In our days, surveillance is being performed by all governments and many private companies. For US to be the only country that doesn't do it, it would be uncompetitive.

How does surveillance improve competitiveness?


Governments spy on other nations businesses, then pass the information back to their companies who process to undercut the competition (because they have all the information)

Here's China doing it to America http://www.telegraph.co.uk/finance/china-business/10842339/A...

'According to the indictment, five hackers “stole trade secrets” which allowed Chinese companies to undercut their American competitors, or gave them “insight into [their] strategy and vulnerabilities”. '

And here's America doing it to everyone else (including allies both domestic and foreign) https://theintercept.com/2014/09/05/us-governments-plans-use...


Except that passing the information back never actually happened in The Intercept article.


It's a false equivalence to say that "everyone does it".

1. It's unclear how surveillance does anything for a countries competitiveness. If we're talking security, the US's competitive edge in technology should have enabled them to completely reshape world affairs to their liking long ago. If they can be duped bit some sadistic middle-eastern ophthalmologist in the way they have, it shows how useless those skills are.

Economically, the benefits of surveillance are especially limiting. You may be able to support a few "national heroes" like Boeing here and there, or win a few tenders with your knowledge of some interior ministers passion for really strange pornography, but the economic effects are negligible.

2. "Everyone does it" is a really really bad excuse for something morally repugnant. When did we start measuring morality on scale relative to others?

3. Not everyone does. In fact, barely anyone does it, and even fewer use it for economic competitiveness. Even discounting places like Luxemburg or Qatar because they use non-replicable features for their success, I'd point at the Netherlands, Austria, Canada or Denmark as countries that are successful even though they almost certainly lack the ability to play that game on any level comparable to the US.

4. Even you think it's naive to expect moral leadership in a world of race-to-the-bottom competition, there are long-established processes to avoid playing the prisoner's dilemma with the rights of everyone on earth: cooperation, embodied in the WTO, the ICC, the Oxford Manual of Style, START 1-3, RFC 2616, or actually anything else that is collectively called "international law". I know americans hate the concept because they really don't get a foreigner, of all people, could disagree with them but just underneath the surface these systems have worked extremely well for everyone.

5. It may be right to try to solve these issues technologically.

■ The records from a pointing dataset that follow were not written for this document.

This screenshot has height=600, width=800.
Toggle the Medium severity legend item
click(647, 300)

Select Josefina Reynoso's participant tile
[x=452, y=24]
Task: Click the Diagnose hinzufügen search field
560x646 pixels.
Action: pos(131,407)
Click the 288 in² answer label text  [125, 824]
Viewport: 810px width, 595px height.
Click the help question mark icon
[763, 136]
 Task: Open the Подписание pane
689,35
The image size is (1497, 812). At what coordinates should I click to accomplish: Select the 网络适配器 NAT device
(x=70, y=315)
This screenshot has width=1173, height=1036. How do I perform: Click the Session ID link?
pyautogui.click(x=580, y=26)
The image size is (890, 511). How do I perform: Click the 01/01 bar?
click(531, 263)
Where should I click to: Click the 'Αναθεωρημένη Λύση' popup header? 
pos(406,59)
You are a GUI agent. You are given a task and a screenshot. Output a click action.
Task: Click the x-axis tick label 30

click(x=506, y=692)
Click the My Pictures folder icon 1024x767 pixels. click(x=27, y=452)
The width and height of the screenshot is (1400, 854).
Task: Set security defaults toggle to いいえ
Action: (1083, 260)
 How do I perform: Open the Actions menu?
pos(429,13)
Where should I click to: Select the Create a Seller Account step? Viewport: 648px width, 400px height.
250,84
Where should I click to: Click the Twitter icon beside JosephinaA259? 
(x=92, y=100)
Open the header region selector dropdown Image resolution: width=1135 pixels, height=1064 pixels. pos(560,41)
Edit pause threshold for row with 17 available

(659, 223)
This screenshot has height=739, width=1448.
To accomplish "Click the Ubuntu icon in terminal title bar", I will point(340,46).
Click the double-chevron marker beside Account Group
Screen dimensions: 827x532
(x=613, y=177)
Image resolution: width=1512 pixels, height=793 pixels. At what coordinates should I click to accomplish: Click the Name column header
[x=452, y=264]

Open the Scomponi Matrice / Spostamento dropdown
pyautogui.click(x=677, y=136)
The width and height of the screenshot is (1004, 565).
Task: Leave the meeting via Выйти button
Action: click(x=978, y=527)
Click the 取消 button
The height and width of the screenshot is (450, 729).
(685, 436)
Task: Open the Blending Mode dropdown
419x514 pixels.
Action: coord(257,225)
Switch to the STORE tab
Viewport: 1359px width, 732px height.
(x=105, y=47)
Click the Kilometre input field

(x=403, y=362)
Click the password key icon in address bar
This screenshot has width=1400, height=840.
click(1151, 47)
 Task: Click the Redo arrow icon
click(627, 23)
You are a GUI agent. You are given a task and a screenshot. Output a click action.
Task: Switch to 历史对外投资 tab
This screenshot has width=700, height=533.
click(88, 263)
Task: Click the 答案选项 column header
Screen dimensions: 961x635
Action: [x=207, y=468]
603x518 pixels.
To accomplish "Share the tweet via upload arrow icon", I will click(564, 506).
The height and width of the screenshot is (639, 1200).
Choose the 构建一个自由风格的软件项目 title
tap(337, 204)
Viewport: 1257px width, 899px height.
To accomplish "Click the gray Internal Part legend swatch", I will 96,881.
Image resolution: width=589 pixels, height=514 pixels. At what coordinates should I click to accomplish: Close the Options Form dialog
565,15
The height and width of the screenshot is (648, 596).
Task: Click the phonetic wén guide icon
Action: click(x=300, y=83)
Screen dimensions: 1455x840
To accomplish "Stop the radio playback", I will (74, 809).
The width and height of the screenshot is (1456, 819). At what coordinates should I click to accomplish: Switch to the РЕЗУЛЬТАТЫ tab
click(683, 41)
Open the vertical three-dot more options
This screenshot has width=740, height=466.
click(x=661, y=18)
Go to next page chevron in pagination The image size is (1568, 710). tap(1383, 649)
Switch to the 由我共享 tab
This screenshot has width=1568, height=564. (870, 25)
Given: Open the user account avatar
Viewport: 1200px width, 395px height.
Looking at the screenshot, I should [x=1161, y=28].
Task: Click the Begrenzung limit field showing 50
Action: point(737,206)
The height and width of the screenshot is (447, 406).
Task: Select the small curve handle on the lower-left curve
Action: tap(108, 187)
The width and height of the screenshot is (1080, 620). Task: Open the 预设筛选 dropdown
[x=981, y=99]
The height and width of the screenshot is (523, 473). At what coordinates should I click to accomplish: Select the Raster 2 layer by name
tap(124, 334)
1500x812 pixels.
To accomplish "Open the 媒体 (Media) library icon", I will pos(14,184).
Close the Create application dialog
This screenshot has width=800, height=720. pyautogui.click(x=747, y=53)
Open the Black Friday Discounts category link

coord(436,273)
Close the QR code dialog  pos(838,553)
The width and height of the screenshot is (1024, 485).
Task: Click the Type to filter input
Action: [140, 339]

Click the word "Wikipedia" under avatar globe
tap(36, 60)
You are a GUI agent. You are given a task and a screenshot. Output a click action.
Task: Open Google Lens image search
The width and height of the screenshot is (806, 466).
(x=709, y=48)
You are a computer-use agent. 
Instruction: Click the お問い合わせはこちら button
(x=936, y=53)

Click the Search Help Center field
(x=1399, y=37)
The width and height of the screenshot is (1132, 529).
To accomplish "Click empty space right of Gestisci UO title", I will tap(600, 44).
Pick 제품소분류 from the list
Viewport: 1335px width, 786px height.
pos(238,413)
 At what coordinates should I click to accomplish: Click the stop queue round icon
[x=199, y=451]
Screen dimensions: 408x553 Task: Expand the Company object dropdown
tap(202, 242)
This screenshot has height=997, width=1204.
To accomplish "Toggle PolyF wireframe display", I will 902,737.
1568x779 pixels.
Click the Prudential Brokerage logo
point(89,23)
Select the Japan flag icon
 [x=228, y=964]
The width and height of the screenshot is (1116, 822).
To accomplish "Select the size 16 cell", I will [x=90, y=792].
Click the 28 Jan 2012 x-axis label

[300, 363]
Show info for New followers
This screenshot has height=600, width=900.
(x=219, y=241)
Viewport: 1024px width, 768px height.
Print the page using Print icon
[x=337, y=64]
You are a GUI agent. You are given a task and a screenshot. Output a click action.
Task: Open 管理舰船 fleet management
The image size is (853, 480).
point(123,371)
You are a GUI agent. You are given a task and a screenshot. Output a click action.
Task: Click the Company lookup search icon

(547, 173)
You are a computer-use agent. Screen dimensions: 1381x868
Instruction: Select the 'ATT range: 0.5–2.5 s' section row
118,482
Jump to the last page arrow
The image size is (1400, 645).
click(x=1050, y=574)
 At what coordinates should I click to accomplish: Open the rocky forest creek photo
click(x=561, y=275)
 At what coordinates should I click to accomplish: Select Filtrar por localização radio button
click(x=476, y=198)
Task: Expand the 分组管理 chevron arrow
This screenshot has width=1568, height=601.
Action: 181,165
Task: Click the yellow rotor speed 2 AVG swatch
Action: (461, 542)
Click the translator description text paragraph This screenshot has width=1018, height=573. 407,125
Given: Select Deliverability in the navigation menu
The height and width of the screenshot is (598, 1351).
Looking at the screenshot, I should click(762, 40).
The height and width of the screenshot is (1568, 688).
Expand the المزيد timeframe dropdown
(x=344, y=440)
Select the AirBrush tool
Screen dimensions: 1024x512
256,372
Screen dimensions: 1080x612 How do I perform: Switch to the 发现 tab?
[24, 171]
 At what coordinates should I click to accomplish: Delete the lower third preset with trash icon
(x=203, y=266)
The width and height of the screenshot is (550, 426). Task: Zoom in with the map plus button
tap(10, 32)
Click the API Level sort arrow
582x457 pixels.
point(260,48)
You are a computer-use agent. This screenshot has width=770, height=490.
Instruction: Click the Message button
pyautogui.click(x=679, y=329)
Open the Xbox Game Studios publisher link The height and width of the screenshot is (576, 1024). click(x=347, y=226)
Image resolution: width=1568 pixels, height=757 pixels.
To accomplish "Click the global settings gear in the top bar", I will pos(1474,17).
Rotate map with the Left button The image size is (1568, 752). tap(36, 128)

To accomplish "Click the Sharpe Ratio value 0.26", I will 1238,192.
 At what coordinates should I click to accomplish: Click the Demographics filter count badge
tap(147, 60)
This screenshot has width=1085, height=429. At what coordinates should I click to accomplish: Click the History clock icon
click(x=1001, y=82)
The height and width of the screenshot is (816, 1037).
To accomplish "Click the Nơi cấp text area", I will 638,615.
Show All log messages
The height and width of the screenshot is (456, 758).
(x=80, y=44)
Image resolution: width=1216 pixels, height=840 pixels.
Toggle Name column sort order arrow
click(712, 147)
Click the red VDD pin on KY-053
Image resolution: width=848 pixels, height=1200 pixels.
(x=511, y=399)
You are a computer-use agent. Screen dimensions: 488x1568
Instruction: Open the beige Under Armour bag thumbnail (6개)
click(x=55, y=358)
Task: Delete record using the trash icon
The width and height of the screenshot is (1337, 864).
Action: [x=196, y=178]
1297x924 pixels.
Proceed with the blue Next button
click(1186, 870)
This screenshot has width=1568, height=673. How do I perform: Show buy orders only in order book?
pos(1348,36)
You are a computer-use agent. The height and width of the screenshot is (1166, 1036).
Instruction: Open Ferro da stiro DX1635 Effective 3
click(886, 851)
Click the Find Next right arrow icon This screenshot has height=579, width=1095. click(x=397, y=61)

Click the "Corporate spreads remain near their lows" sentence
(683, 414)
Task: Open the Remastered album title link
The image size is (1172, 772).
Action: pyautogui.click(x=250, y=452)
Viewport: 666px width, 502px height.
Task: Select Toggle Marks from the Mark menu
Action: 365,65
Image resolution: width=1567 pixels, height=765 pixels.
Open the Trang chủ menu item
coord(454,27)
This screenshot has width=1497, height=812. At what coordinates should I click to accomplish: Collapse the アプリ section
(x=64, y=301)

Such solutions may even be preferable because they don't require trust, or the expectation of mora; behavior from everyone. But I'd still prefer a political solution because there is a universe of problems that cannot be solved technologically and I fear a world where we've given up on expecting people's behavior to be limited by anything but feasibility.

So yes, if you can create a protocol or an AI that gives people power over their data do publish it, if you can teach people to use technology, do so. But don't join the cynical masses that don't expect anything from their leaders, or declare ruthless competition as the only "rational" choice, or deny humanity's ability to give shape to their fate in the face of the downward pressure of game theory.


Don't forget Windows 10 NSA Edition. Auto updates you can't disable, constant resetting of privacy settings, insane new levels of telemetry...

The scary thing about auto updates is you can never be sure what is being installed on your device.

I'd be shocked if there wasn't some chilling effect from this already.


I agree, although I suspect that the time for that was a couple of decades ago, not now. Still, we have to fight.


You're absolutely correct.

The word "new" is entirely out of place.


Well, new in the sense that, post Snowden, there was an immense increase in the number of mostly-facsimile files documenting the mass surveillance. I don't remember earlier programs like Carnivore getting the same level of public documentation and confirmation.


So that's new in the sense that now we know about it?